▸ **EXERCISE INSTRUCTIONS**: Every line below between the line holding "Where should I click to: Select" and the line holding "Task: Toggle the", inclusive, should be repeated exactly, and all other lines omitted.

▸ **EXTRACTED INFORMATION**:
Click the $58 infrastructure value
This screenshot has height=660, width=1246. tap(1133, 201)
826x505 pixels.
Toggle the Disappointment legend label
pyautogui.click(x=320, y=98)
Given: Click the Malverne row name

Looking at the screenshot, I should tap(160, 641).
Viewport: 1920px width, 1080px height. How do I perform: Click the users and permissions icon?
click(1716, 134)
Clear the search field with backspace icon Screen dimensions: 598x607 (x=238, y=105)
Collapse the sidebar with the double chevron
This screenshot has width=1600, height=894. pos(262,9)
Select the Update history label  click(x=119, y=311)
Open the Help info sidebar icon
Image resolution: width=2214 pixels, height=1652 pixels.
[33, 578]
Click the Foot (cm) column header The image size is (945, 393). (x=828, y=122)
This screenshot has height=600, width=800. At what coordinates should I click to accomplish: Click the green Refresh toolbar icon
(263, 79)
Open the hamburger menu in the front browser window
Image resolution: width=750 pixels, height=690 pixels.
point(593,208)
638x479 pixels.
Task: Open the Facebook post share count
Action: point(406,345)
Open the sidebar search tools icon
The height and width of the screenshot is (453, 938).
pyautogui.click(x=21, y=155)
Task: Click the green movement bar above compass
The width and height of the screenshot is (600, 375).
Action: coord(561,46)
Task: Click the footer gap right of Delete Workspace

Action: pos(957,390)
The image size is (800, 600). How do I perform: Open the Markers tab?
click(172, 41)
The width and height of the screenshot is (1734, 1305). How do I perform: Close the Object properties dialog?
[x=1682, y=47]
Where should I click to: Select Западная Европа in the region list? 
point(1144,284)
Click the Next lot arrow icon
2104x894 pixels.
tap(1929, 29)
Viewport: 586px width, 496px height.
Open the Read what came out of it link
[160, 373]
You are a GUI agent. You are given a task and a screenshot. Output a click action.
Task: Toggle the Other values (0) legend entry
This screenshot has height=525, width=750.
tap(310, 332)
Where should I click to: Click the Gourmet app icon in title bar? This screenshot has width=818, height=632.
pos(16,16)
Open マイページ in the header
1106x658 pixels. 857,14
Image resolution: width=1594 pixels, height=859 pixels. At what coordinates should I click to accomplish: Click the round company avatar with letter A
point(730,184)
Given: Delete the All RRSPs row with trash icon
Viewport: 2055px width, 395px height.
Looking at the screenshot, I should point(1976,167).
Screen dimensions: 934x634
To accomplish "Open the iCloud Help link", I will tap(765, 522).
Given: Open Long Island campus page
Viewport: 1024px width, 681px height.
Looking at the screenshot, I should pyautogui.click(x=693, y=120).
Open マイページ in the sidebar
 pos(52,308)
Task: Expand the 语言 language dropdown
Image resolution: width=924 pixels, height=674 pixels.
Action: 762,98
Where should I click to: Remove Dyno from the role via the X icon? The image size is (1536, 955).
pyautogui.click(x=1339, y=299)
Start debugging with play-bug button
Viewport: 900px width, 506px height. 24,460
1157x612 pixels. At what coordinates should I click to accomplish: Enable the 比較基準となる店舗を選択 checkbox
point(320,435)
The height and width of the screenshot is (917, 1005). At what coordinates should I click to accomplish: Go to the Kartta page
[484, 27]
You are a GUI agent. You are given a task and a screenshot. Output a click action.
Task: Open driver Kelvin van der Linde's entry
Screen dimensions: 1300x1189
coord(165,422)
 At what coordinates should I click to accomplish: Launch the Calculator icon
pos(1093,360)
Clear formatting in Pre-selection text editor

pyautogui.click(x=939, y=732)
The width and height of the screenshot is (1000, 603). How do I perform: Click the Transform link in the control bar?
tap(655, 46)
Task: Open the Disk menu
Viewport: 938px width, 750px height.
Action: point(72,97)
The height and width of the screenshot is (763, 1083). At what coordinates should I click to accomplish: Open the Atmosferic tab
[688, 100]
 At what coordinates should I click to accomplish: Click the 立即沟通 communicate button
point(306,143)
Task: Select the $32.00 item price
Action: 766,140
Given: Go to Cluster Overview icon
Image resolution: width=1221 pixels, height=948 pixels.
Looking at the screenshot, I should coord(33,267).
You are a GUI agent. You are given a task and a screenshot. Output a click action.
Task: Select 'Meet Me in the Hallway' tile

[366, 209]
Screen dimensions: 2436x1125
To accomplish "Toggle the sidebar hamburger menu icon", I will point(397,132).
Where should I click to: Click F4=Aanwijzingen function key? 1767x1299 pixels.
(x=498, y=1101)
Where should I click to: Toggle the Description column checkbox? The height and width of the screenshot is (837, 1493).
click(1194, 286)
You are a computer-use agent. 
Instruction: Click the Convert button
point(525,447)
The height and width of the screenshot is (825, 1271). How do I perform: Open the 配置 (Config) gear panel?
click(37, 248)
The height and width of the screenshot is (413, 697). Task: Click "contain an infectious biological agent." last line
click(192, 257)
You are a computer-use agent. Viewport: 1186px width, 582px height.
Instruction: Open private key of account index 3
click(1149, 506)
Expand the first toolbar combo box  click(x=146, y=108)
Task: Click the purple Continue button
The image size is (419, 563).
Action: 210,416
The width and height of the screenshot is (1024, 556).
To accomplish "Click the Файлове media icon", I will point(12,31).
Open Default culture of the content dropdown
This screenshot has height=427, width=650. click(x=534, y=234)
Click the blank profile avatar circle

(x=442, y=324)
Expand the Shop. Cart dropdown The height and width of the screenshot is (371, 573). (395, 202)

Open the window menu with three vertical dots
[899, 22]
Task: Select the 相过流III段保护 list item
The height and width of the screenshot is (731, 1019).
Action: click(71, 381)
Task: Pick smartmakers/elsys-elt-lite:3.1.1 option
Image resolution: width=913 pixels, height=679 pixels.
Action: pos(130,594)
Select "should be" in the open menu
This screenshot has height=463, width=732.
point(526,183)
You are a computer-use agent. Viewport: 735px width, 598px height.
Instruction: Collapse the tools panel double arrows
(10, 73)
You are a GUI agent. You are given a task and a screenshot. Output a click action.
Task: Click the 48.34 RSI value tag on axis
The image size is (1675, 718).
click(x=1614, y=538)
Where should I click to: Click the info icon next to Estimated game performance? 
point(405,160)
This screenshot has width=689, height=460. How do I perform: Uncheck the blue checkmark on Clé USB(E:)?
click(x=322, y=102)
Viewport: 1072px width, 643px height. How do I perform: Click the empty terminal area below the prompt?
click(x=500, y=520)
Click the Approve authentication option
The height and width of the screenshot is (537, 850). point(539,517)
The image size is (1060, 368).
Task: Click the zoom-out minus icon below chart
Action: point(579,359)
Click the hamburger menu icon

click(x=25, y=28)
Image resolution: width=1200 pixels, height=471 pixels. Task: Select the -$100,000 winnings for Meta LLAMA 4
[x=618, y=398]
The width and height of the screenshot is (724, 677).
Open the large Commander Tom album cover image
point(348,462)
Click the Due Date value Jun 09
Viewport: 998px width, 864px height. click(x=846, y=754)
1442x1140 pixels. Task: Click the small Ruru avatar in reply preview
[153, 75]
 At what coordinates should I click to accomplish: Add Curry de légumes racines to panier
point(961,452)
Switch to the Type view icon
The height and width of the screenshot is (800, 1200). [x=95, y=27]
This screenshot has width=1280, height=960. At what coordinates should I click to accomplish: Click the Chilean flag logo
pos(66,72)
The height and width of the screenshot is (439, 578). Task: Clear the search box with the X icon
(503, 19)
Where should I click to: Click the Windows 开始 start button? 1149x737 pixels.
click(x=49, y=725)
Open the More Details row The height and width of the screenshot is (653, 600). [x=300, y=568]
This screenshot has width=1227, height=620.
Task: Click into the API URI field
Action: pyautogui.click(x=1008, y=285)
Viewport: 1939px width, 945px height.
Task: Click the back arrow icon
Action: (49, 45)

▸ **ANSWER BOX**:
Where should I click to: Select Западная Европа in the region list? 
point(1144,284)
Click the Next lot arrow icon
2104x894 pixels.
tap(1929, 29)
Viewport: 586px width, 496px height.
Open the Read what came out of it link
[160, 373]
You are a GUI agent. You are given a task and a screenshot. Output a click action.
Task: Toggle the Other values (0) legend entry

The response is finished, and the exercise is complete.